В таком приблизительно состоянии попал я в хорошо знакомое ущелье Тянь-Шаня. Когда-то я провел здесь пять лет, изучая фауну птиц и работая тренером по альпинизму. Каждый камень мне тут знаком. От птиц я не ждал ничего нового, все уже хорошо известно. Язва сомнения прокралась теперь даже в святая святых — в альпинизм. Смотрел я на горы и думал: «Для чего стремиться к вершинам? Что дали мне все восхождения?» В общем, плохо было дело. И я решил пойти посмотреть на Синюю птицу.

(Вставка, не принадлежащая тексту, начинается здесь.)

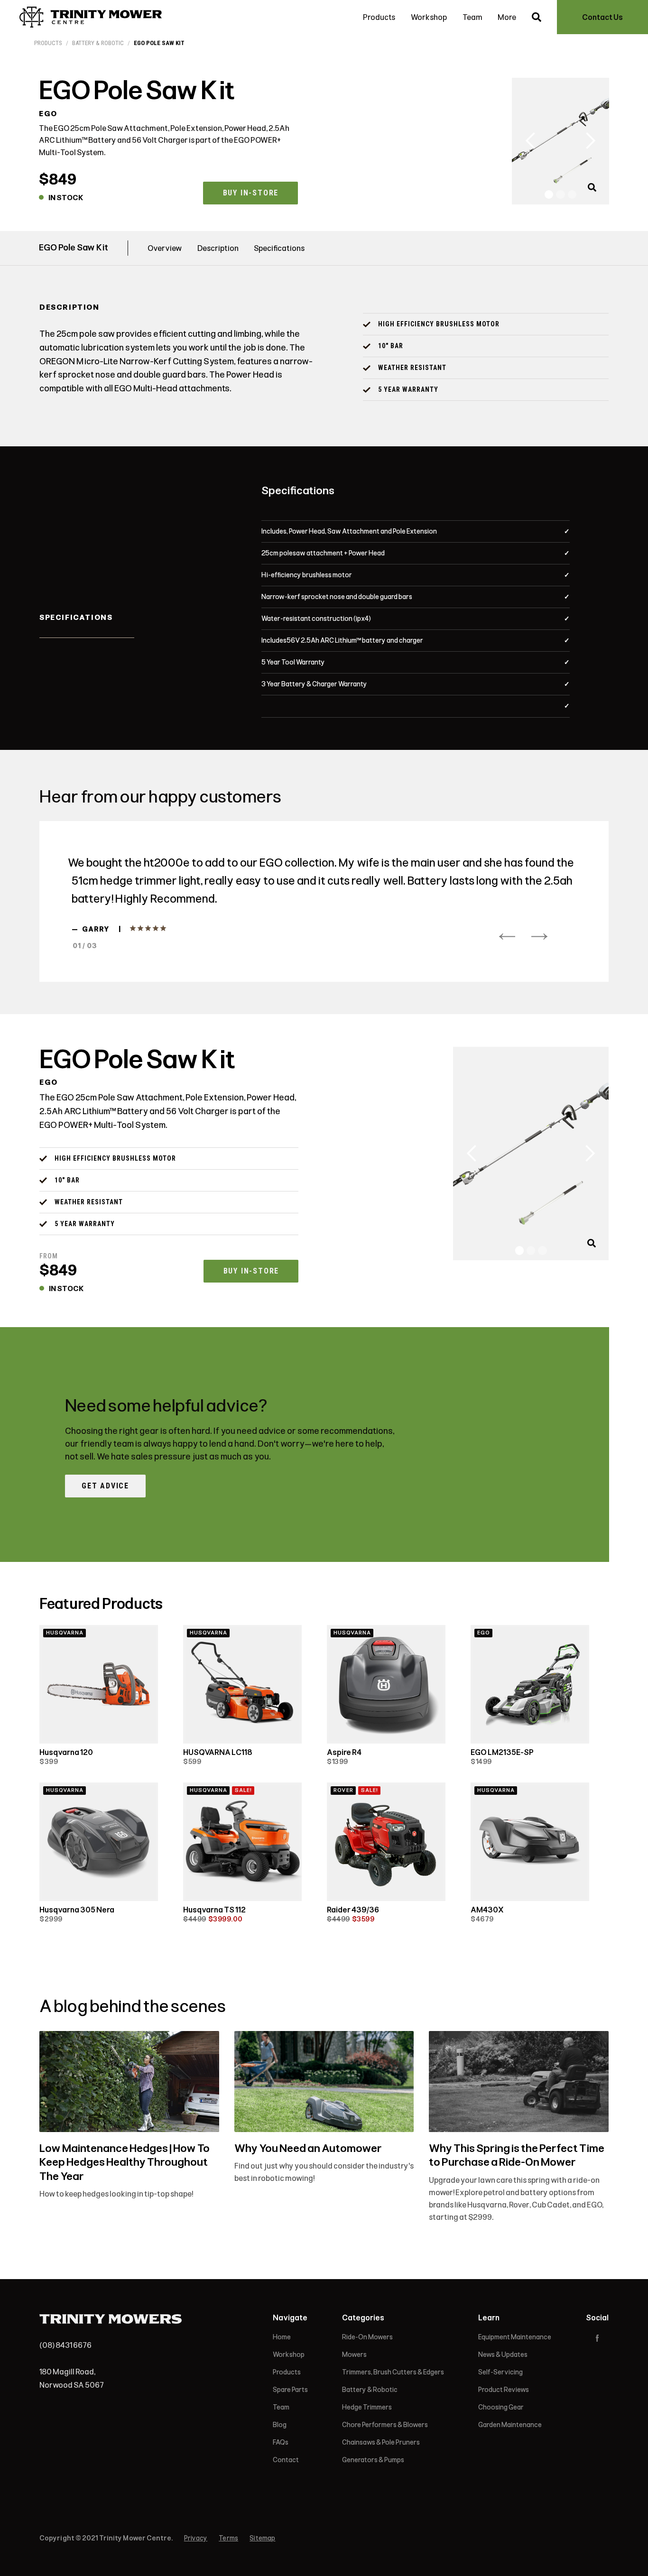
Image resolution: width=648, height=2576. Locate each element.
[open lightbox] (594, 193)
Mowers (354, 2355)
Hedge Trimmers (367, 2407)
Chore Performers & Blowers (385, 2425)
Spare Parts (290, 2390)
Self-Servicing (500, 2372)
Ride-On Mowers (367, 2337)
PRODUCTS (48, 42)
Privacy (195, 2538)
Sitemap (262, 2538)
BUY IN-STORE (251, 192)
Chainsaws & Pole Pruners (381, 2442)
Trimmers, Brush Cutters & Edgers (393, 2372)
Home (282, 2337)
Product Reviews (503, 2390)
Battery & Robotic (98, 42)
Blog (280, 2425)
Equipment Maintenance (514, 2337)
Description (218, 247)
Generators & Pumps (373, 2460)
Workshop (429, 17)
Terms (228, 2538)
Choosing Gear (501, 2407)
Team (472, 17)
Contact (286, 2460)
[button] (531, 141)
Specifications (279, 247)
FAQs (280, 2442)
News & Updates (503, 2355)
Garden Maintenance (510, 2425)
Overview (165, 247)
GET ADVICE (105, 1485)
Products (379, 17)
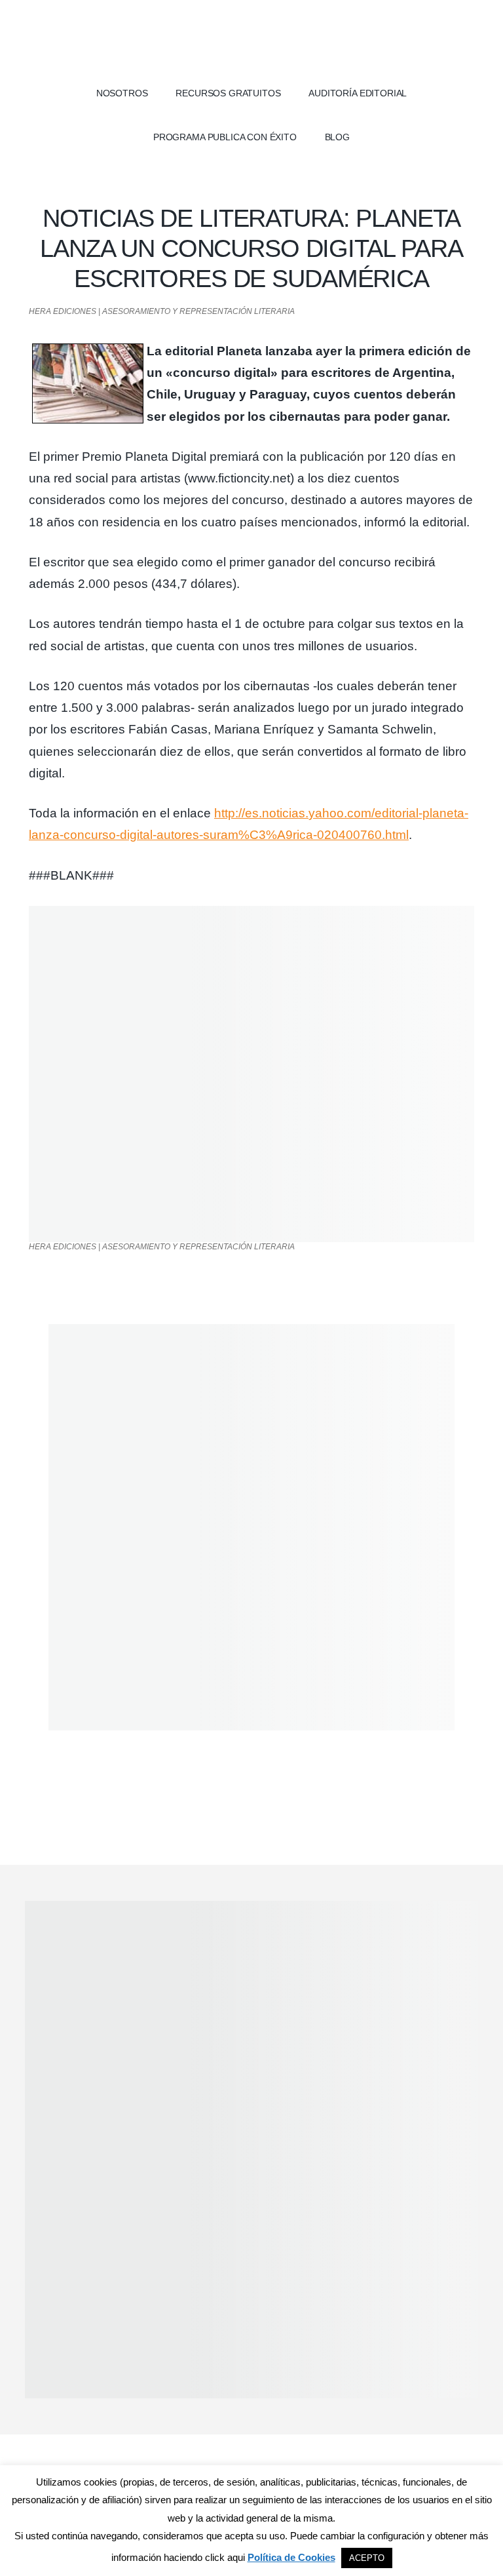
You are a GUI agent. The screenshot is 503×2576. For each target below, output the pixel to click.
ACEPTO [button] (366, 2558)
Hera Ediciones (251, 39)
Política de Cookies (291, 2557)
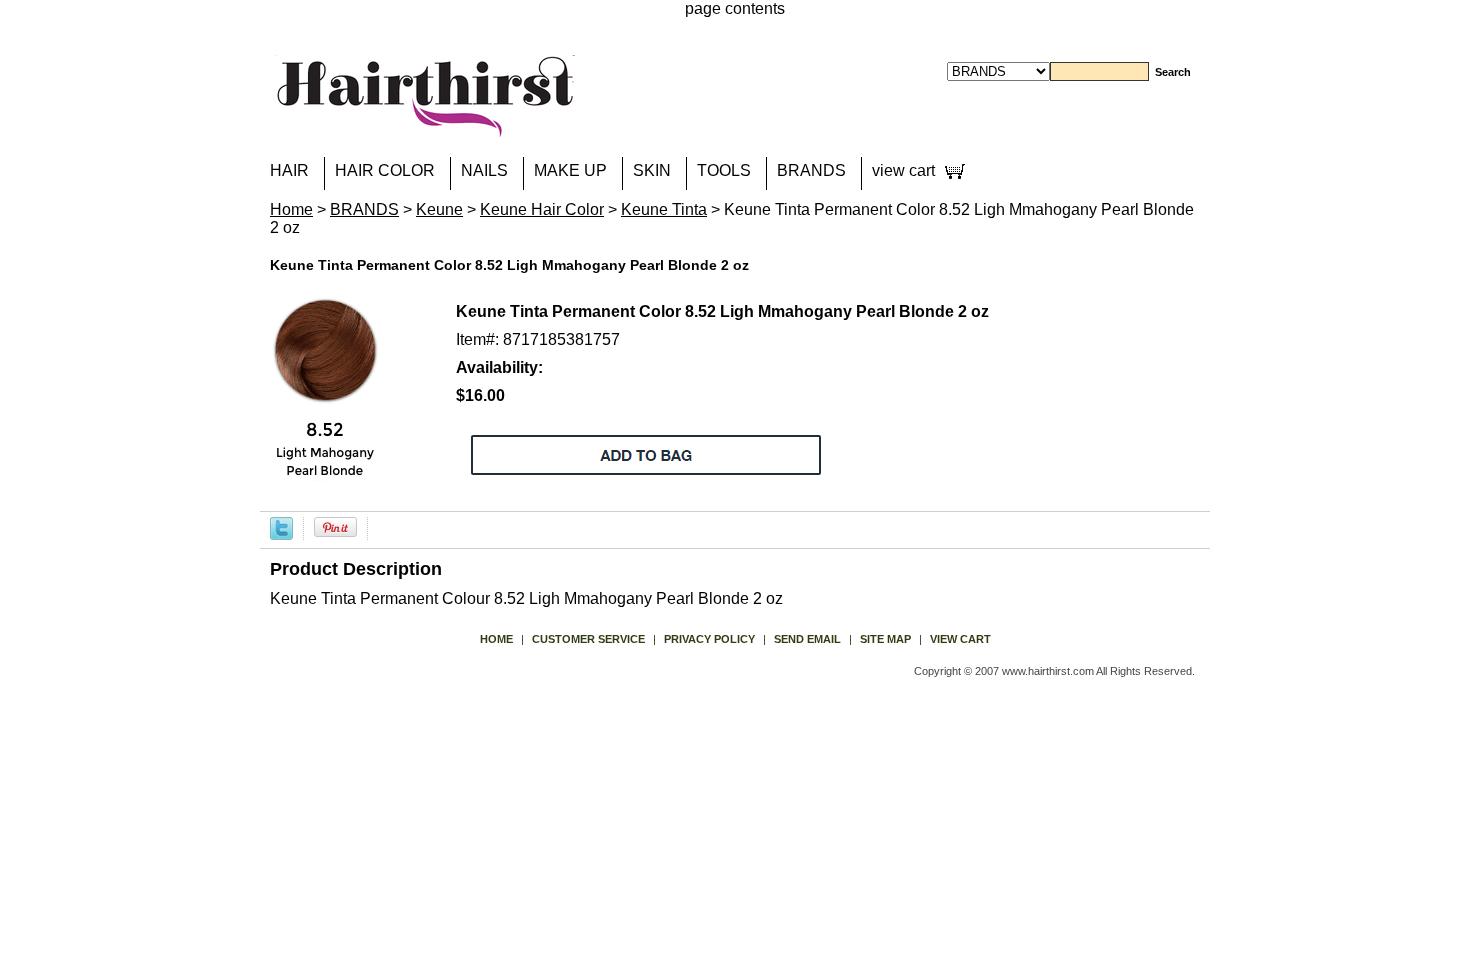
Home (291, 209)
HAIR (289, 170)
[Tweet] (281, 527)
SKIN (652, 170)
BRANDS (811, 170)
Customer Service (588, 639)
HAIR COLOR (385, 170)
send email (807, 639)
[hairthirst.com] (425, 124)
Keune (439, 209)
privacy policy (709, 639)
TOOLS (724, 170)
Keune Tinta (664, 209)
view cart (903, 170)
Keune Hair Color (542, 209)
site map (885, 639)
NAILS (484, 170)
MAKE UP (570, 170)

Давно я не видел Синюю птицу и соскучился по ней. В этом ущелье она водилась в трех местах: в Скальных воротах, там, где долина сходится каньоном и река, вся в пене, бешено устремляется в узкую горловину, обдавая скалы брызгами; в теснине — крутом месте падения реки, грохочущей так, что приходится кричать прямо в ухо; и у Аксайского водопада, на скалах, недалеко от ледника. Здесь жили Синие птицы. Когда я познакомился с ними впервые, я ничего не знал про них. Потом они раскрыли мне все свои секреты, я изучил их образ жизни до мельчайших подробностей. И Синяя птица перестала быть Синей птицей Метерлинка, недоступной мечтой, таинственной и непостижимой. Невзлюбил я этот спектакль Художественного театра с его символикой и сентиментальностью. Я даже детей не водил на него. Зачем? У меня в одной из коллекционных коробок лежало несколько настоящих Синих птиц.
Теперь мне захотелось увидеть ее как символ того счастливого времени, времени надежд, стремлений и откровений.
Оставив внизу недоумевающих товарищей и сказав, что вернусь завтра, я пошел вверх налегке. Не взял ни ружья, ни палатки, ни спального мешка: возле Аксайского водопада мне была известна небольшая пещерка, сухая, с подстилкой из травы, закрытая со всех сторон от ветра.
Через несколько часов быстрой ходьбы я сел у водопада под знакомой рябиной. Она совсем не похожа на нашу русскую. Тянь-шаньская рябина растет как ботва моркови, сразу двадцатью, а то и тридцатью стволами. Она скорее напоминает наш орешник, только у того стволы прямые. А эти все изогнутые, скрюченные. Рябина стояла последней по ущелью, выше нее не росло ни одного дерева.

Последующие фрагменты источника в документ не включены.